*TASK BRIEF:* The answer must consist of every line in the data below that holds the word "window".

*RECORDS PROVIDED:*
-------------------------
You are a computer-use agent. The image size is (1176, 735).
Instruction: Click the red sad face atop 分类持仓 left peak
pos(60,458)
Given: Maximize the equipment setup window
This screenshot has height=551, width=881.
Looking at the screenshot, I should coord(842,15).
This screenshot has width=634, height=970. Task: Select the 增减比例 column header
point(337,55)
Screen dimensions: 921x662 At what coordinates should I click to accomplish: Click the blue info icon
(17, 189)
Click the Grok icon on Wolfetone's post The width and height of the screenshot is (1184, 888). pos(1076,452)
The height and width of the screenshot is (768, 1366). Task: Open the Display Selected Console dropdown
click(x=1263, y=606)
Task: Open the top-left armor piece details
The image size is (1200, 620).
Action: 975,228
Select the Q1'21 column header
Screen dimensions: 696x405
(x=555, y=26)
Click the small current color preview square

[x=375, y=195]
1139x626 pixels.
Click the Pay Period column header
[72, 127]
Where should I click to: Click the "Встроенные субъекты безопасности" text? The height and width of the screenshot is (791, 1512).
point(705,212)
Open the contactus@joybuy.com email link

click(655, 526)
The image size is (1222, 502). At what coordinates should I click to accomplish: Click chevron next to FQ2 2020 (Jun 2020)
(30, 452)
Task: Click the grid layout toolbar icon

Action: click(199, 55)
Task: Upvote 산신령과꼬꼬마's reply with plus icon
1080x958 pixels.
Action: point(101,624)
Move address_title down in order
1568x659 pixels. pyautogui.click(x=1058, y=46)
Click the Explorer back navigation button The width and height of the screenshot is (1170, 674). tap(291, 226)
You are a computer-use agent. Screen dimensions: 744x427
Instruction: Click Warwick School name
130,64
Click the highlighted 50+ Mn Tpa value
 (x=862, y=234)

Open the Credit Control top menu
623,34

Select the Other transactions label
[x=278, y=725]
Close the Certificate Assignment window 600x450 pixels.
-------------------------
*WORKED SOLUTION:*
Given: Maximize the equipment setup window
Close the Certificate Assignment window 600x450 pixels.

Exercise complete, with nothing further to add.